▸ What the task requires
Render the items, starting at the line containing "The image size is (1481, 812)." and ending at the end of the items, as a Markdown table with the columns Row and Line, one numbered row per line. Skip blank lines and leave the pictures out.

— Begin Records supplied —

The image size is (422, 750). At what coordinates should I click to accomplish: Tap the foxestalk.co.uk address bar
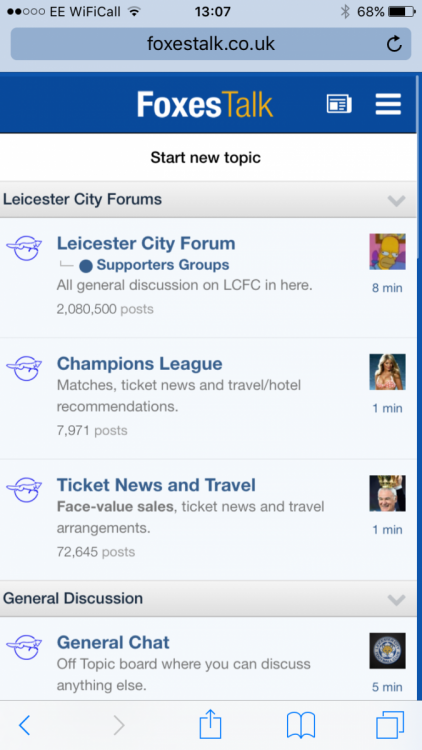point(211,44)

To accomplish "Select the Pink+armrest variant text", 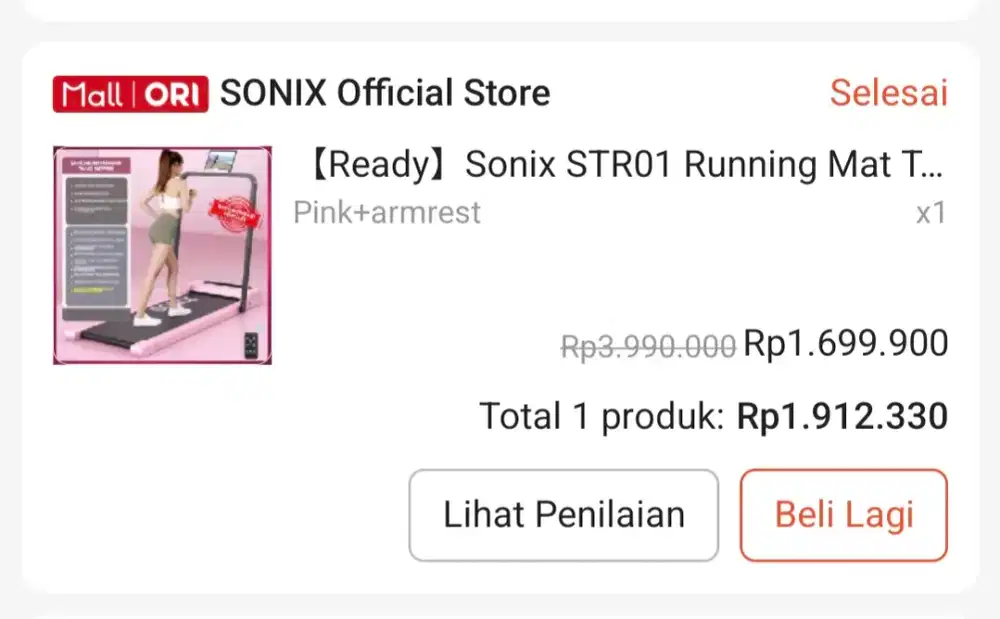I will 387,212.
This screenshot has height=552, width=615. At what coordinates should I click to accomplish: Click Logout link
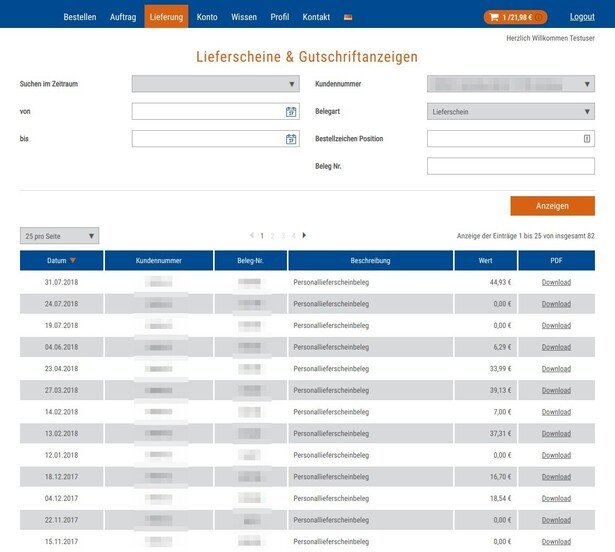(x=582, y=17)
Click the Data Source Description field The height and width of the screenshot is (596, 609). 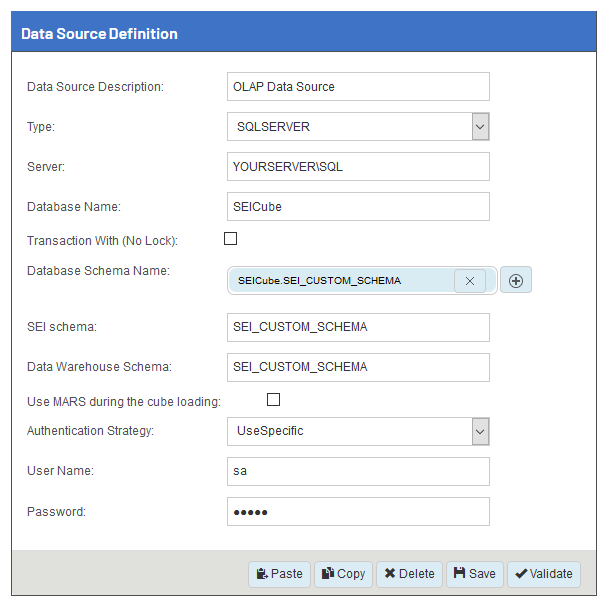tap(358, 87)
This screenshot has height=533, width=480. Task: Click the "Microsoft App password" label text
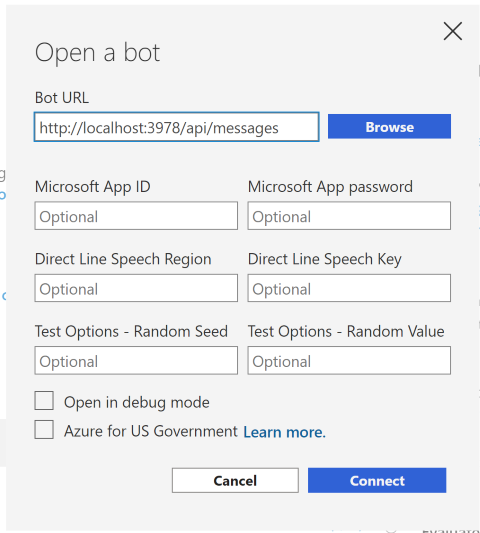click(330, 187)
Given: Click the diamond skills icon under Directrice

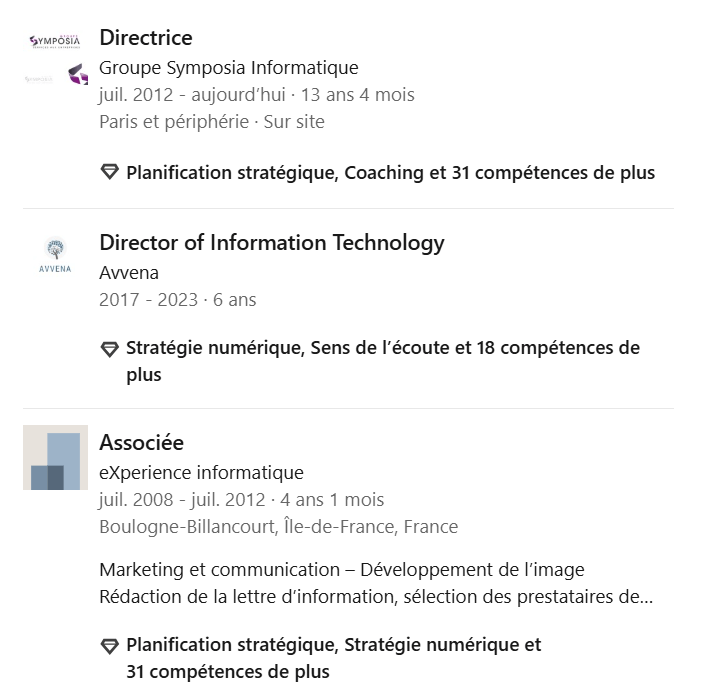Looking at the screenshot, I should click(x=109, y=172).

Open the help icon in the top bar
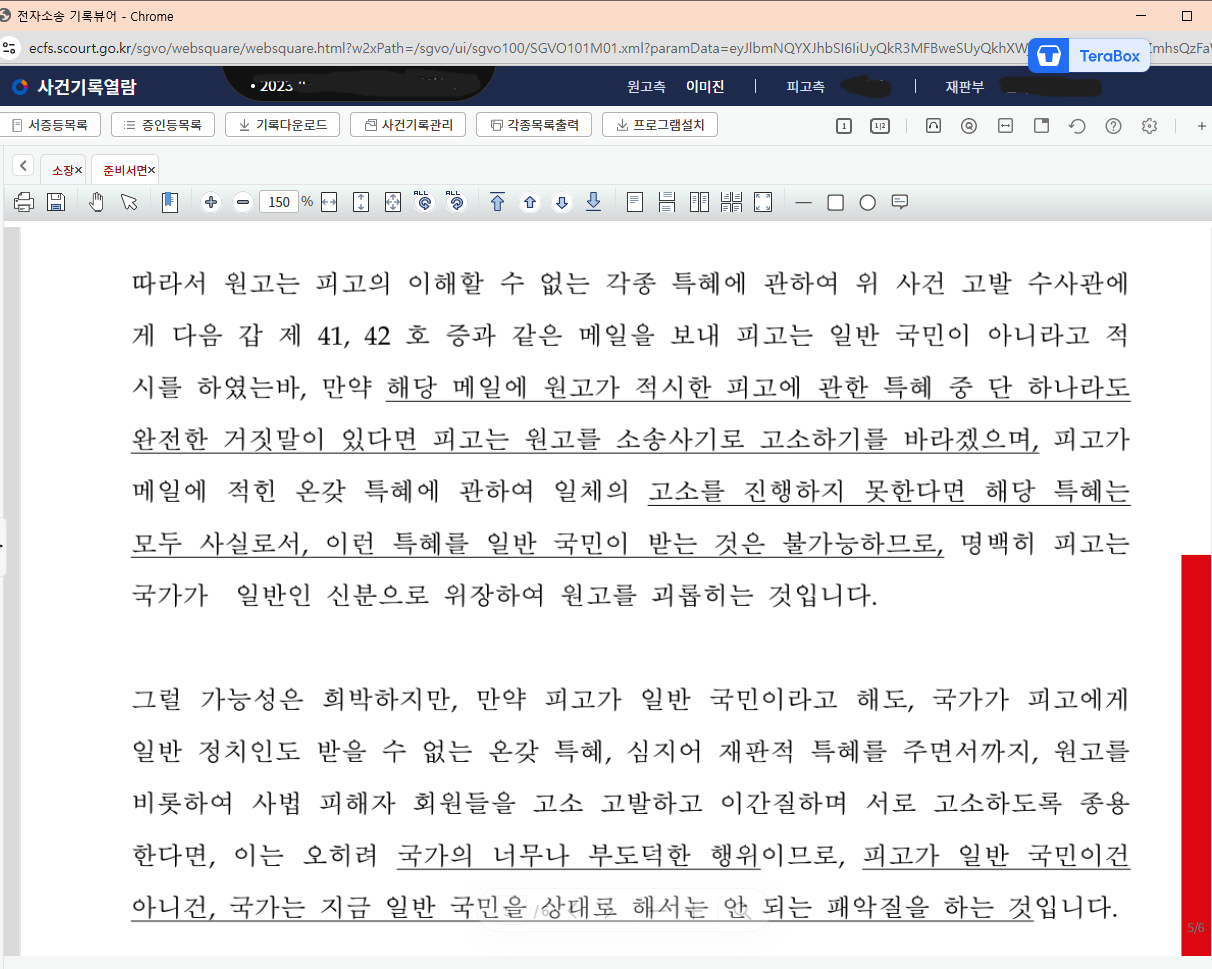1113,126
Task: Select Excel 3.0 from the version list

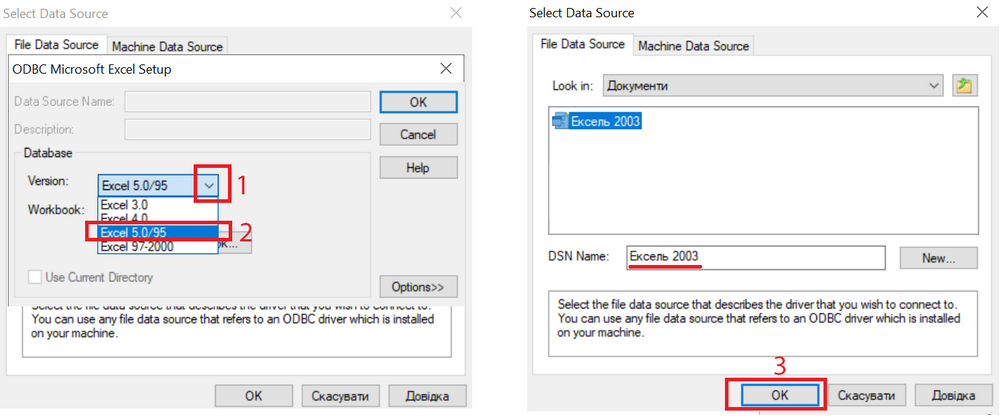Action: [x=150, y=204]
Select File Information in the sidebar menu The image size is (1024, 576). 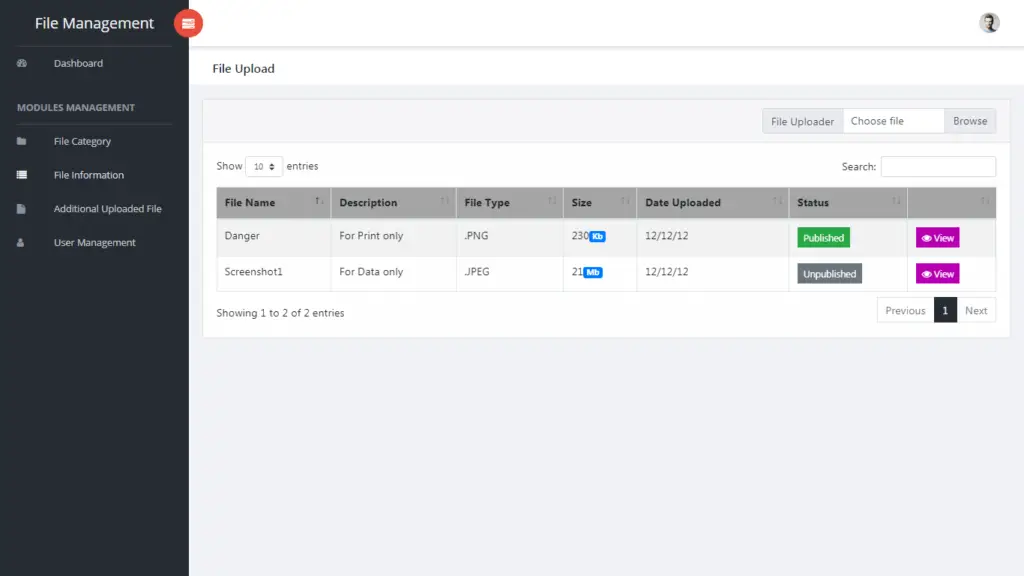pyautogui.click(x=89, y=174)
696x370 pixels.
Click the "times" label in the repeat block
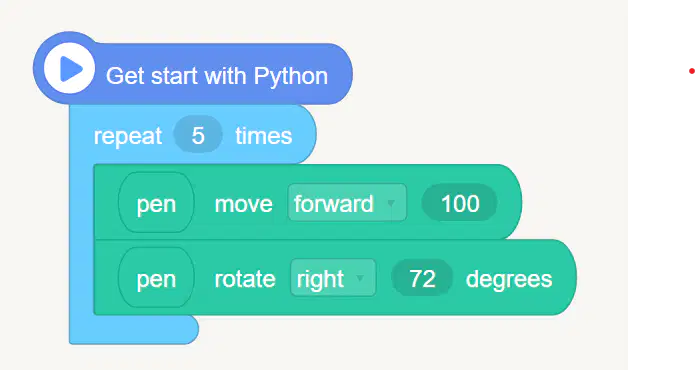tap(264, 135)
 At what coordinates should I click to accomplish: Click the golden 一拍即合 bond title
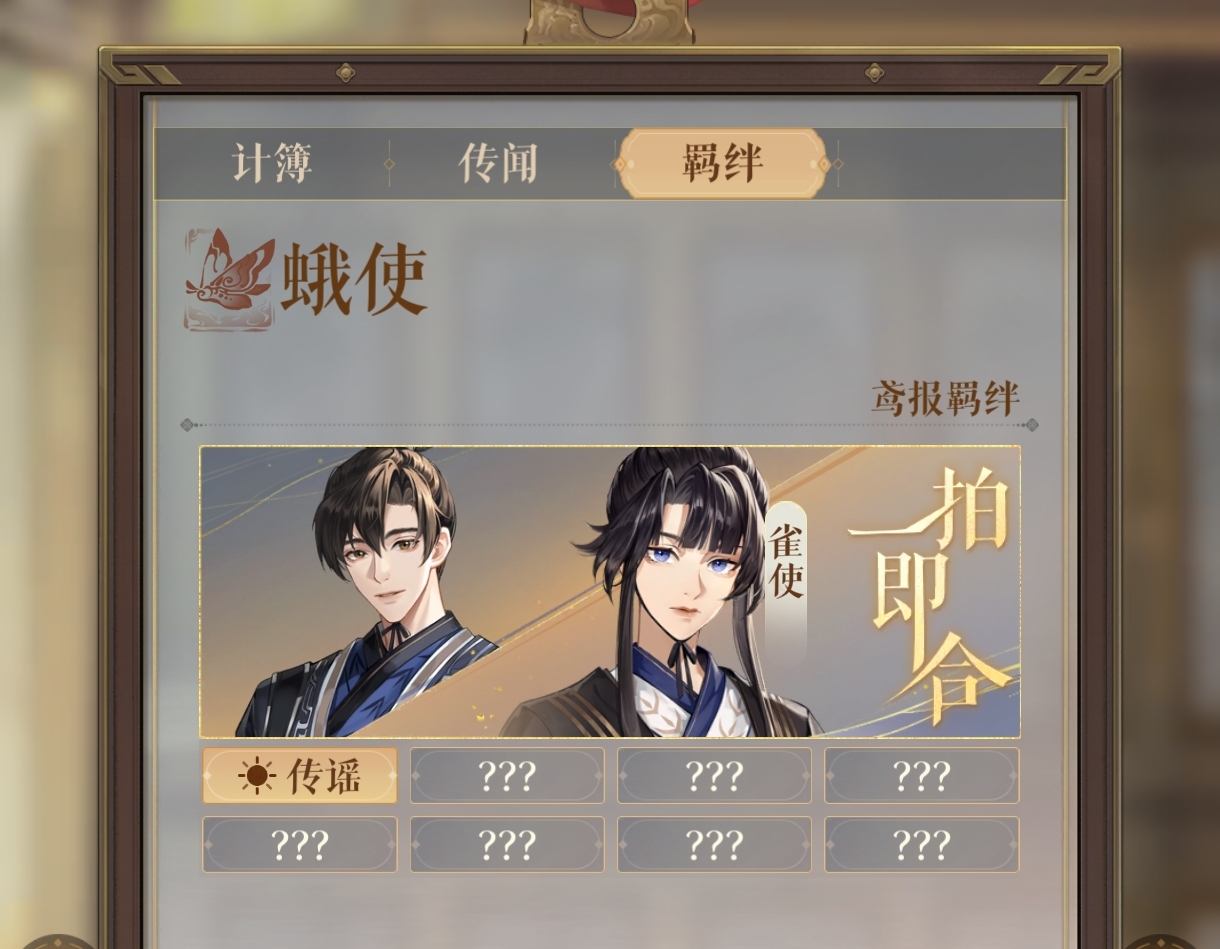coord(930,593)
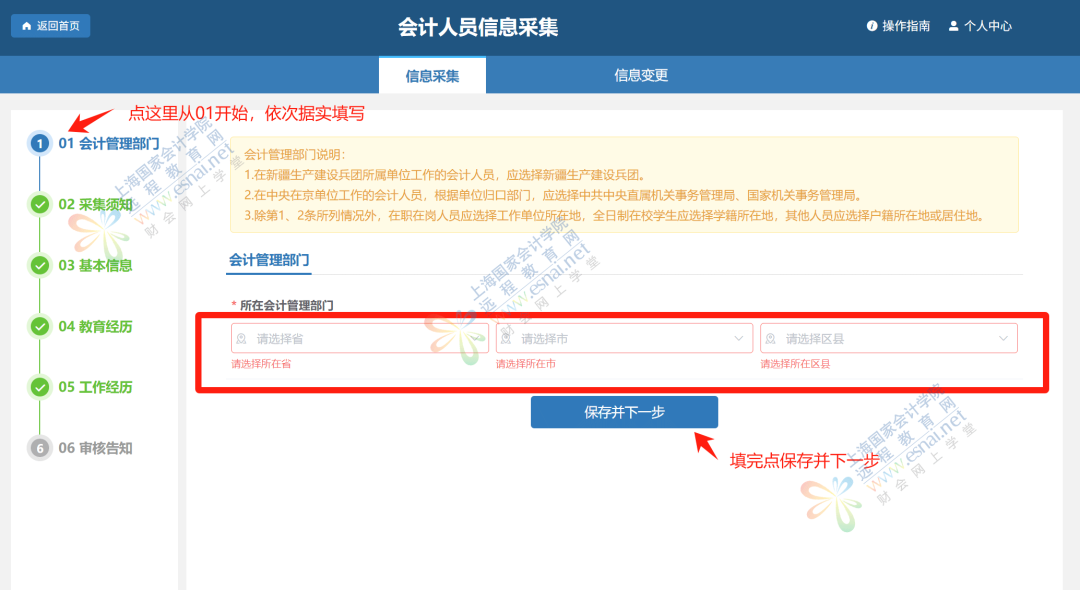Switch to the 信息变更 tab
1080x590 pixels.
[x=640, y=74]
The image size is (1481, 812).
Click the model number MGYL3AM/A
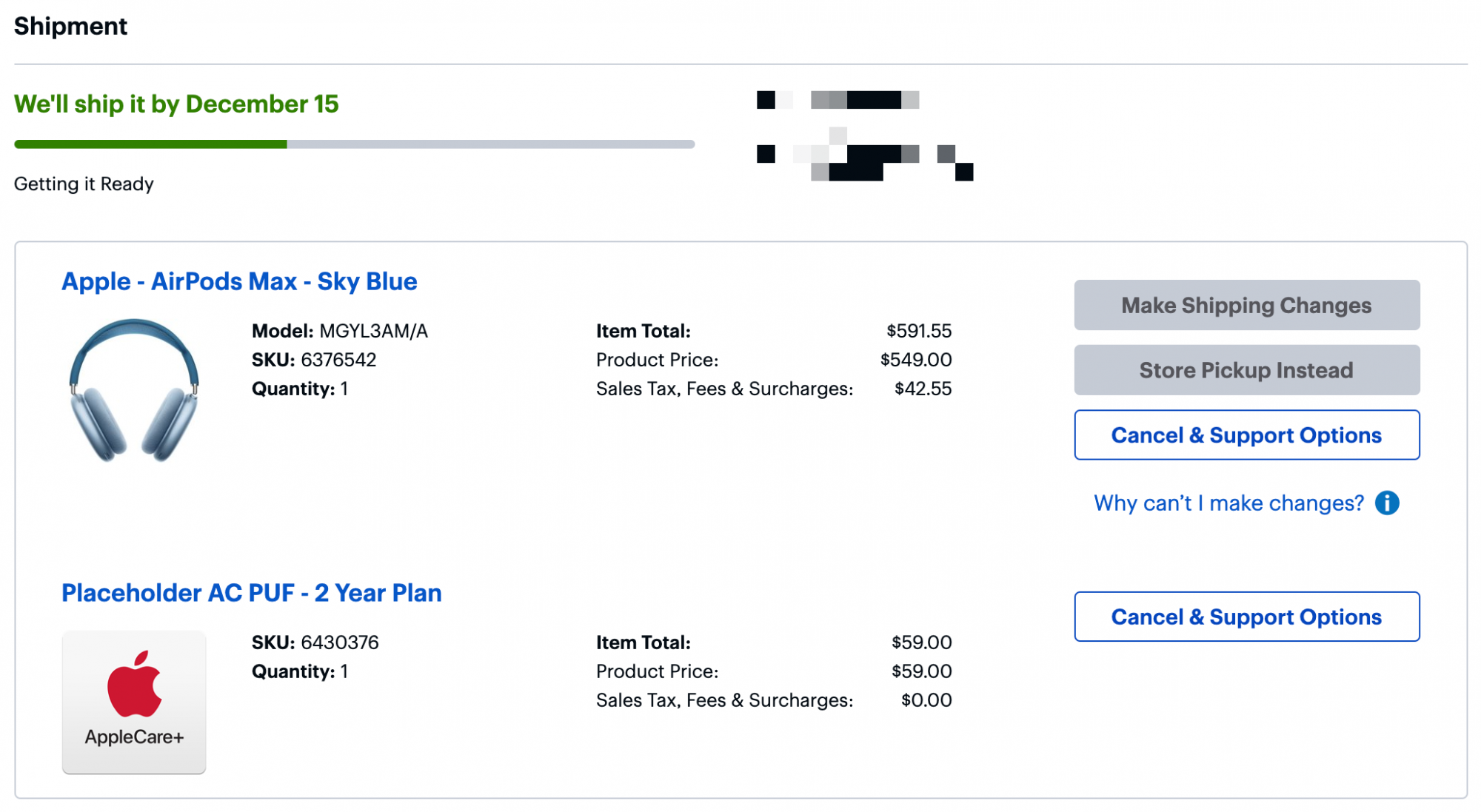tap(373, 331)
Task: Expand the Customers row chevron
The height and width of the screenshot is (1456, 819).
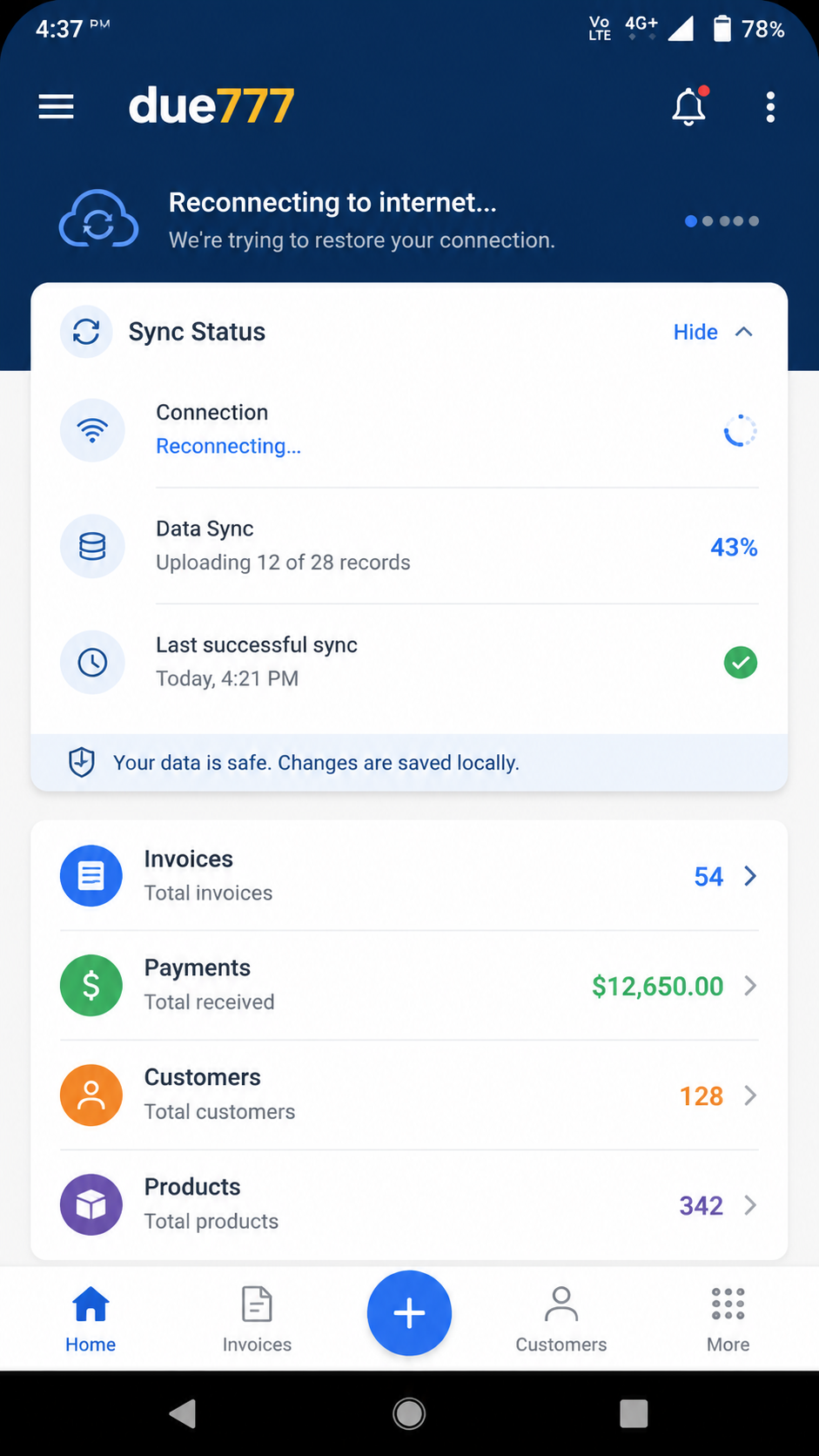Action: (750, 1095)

— End Records supplied —

▸ Correct result
| Row | Line |
|---|---|
| 1 | The image size is (1481, 812). |
| 2 | Click the model number MGYL3AM/A |
| 3 | tap(373, 331) |
| 4 | Task: Expand the Customers row chevron |
| 5 | The height and width of the screenshot is (1456, 819). |
| 6 | Action: (750, 1095) |